Record set
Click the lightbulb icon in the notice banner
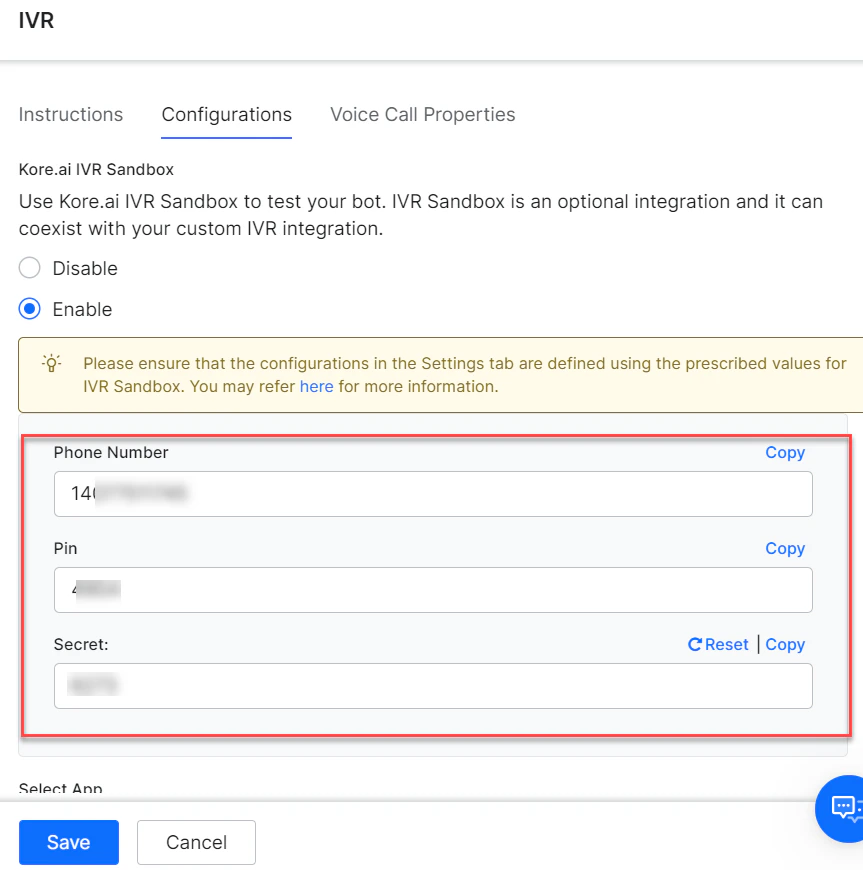 pos(51,364)
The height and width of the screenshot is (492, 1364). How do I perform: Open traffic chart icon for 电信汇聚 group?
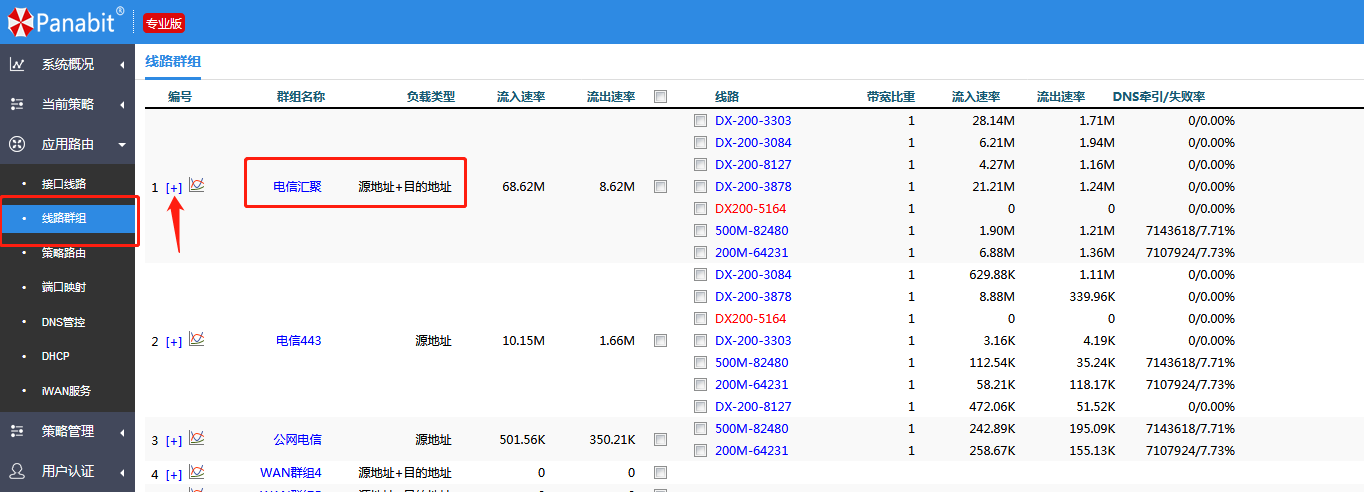pyautogui.click(x=197, y=185)
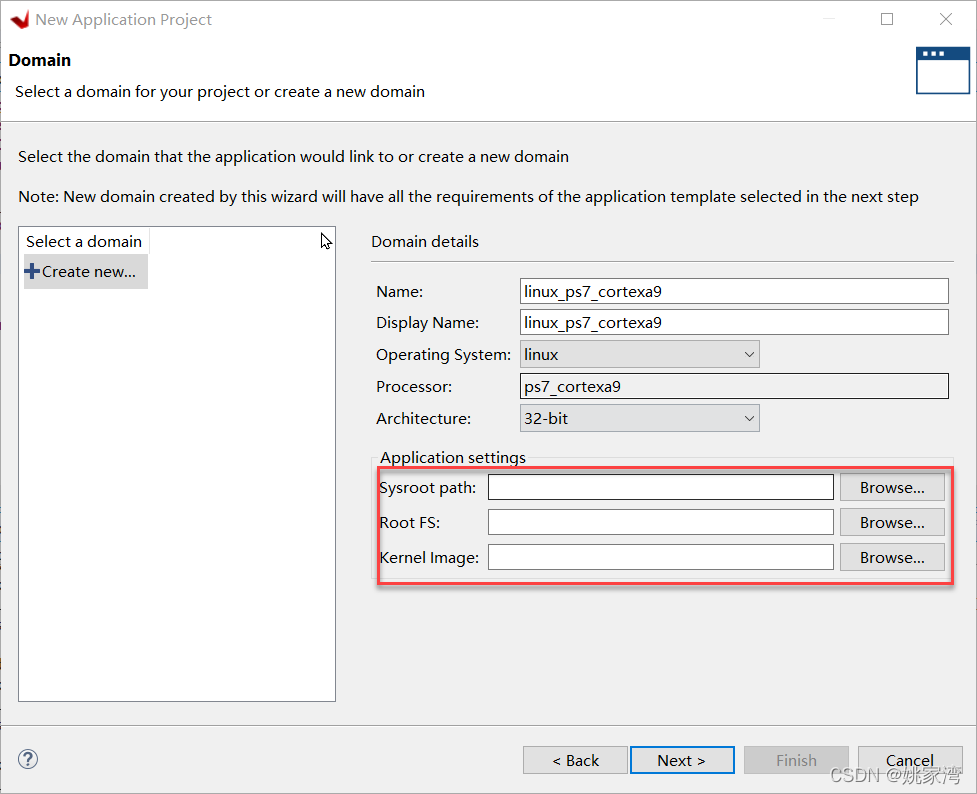Click the plus icon beside Create new
977x794 pixels.
[x=32, y=271]
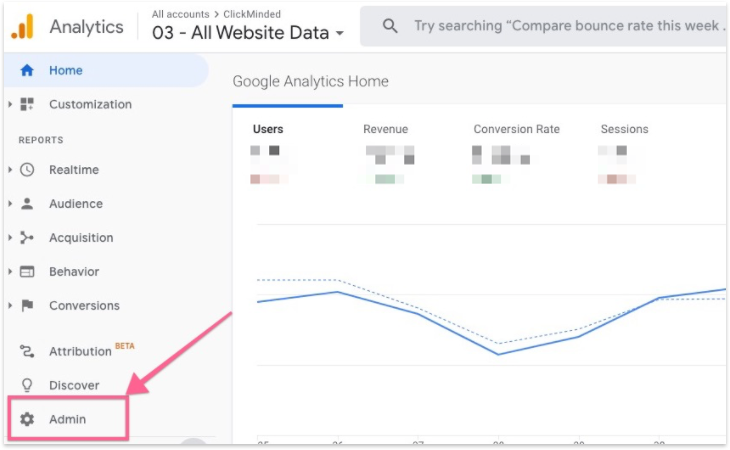Viewport: 730px width, 450px height.
Task: Expand the Audience reports arrow
Action: [10, 204]
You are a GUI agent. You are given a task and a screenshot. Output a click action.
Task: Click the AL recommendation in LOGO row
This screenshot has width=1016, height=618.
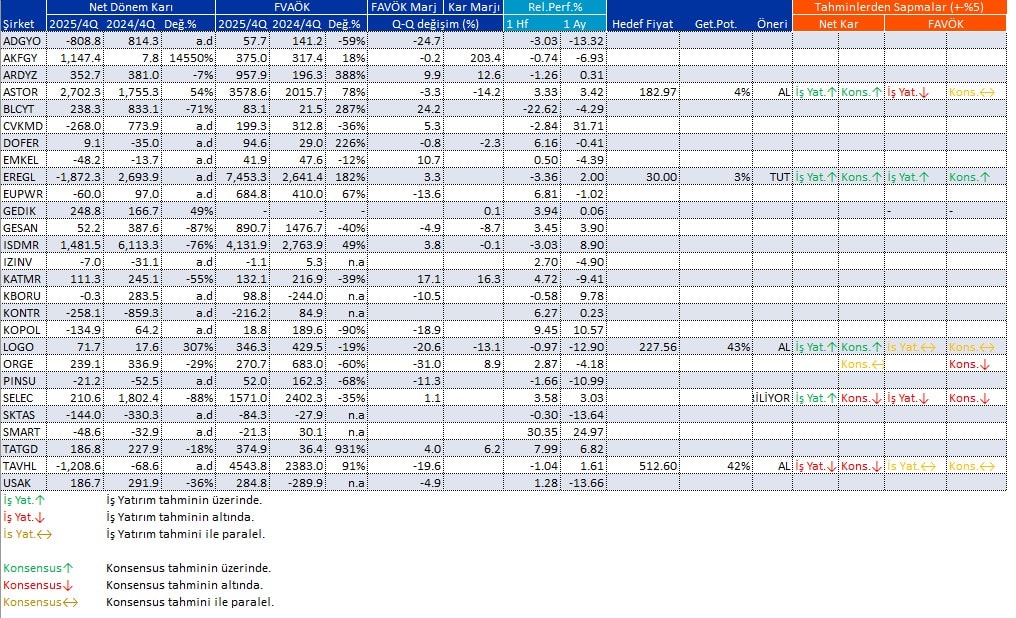pyautogui.click(x=782, y=347)
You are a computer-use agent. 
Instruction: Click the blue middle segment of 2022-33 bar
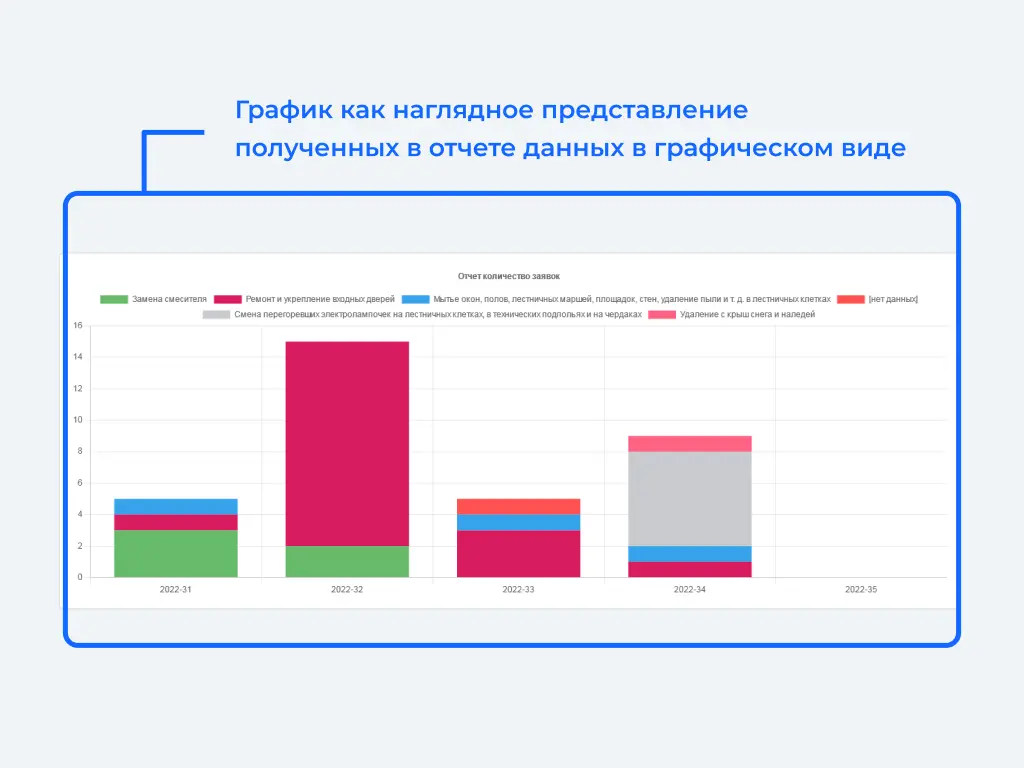[x=518, y=522]
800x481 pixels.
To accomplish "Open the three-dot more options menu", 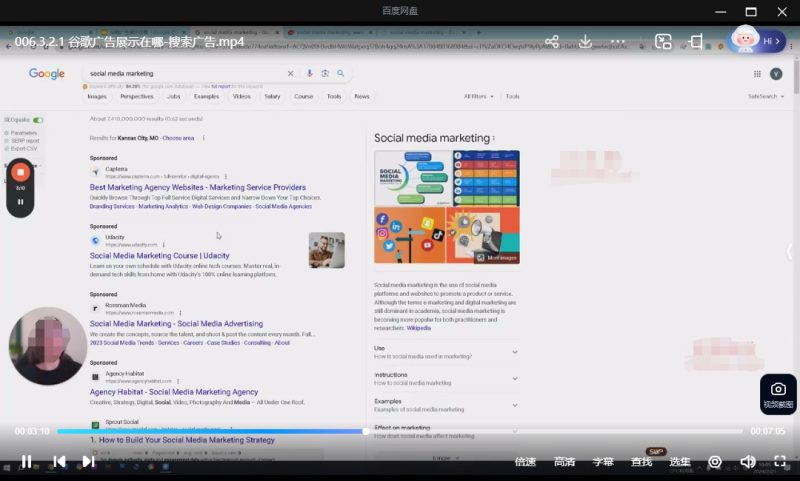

Work to be completed
Please rewrite these entries with every "screenshot" replaced by "screen capture" and everything else unchanged, and leave the pictures out of your answer.

Result for this exercise
Click the lightbulb icon in the notice banner
 pos(51,364)
The height and width of the screen capture is (492, 1364). How do I perform: Open traffic chart icon for 电信汇聚 group?
pyautogui.click(x=197, y=185)
Click the plus icon beside Create new
977x794 pixels.
[x=32, y=271]
Viewport: 730px width, 450px height.
Task: Expand the Audience reports arrow
Action: [10, 204]
You are a GUI agent. You are given a task and a screen capture. Output a click action.
Task: Click the AL recommendation in LOGO row
This screen capture has width=1016, height=618.
pyautogui.click(x=782, y=347)
You are a computer-use agent. 
Instruction: Click the blue middle segment of 2022-33 bar
[x=518, y=522]
800x481 pixels.
To accomplish "Open the three-dot more options menu", 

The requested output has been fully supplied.